Technological infrastructure

 

The mass of information gathered on mercury emissions and concentration in the different matrices needs to be managed appropriately. In this regard, an infrastructure has been created that allows to operate on archiving, cataloging and flow of the mass of data collected as well as on the provision of advanced web processes and services: the cyber(e)-infrastructure concerning mercury and its compounds.

Thanks to this infrastructure it is possible to make available data, evaluations and tools useful either for research or to policy makers in the evaluation and management of aspects related to mercury pollution.
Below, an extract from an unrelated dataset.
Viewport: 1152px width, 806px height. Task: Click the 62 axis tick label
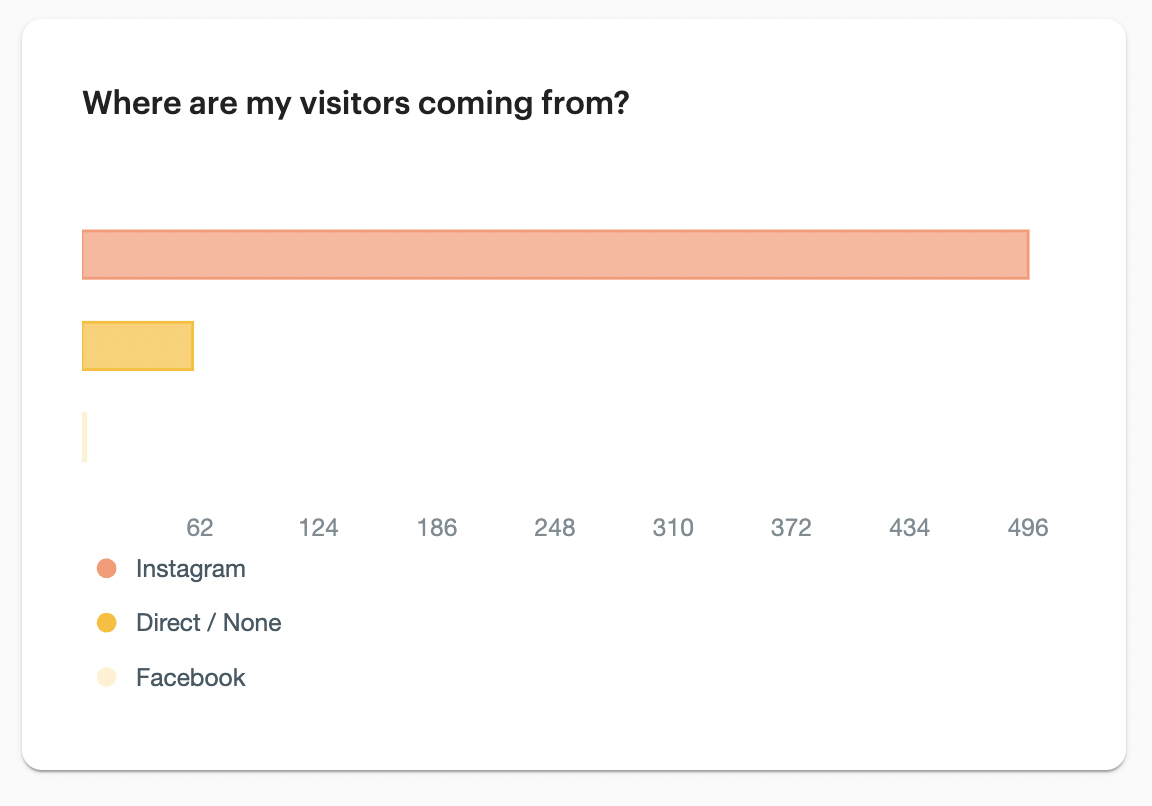point(200,527)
The Emissions Inventory and Cyber(e)-Infrastructure Operational Unit has among its objectives:

Database
  • the annual update of the inventory of emissions from anthropogenic sources and that of emissions from natural processes and sources
  • updating the mercury databases present in the cyber(e)-infrastructure by collecting information from institutional sites, mercury-related sites and scientific publications
  • the development and standardization of methods for measuring mercury concentrations in emissions from major industrial plants
  • support for the development of advanced sensors connected to the cyber(e)-infrastructure, as well as the updating of the same through the development of tools for the management, control and sharing of information
  • support for the integration of technical-scientific information in the scope of international programs such as UNEP, GEOSS, etc., according to the principle of Data Sharing.

More specifically, the advanced services and web processes provided by cyber(e)-infrastructure include:

  • a data infrastructure with a geographic component (SDI – Spatial Data Infrastructure), in which several databases reside
  • a system for managing monitoring stations in real time
  • a tool for data quality control and the user interface for the management of the infrastructure.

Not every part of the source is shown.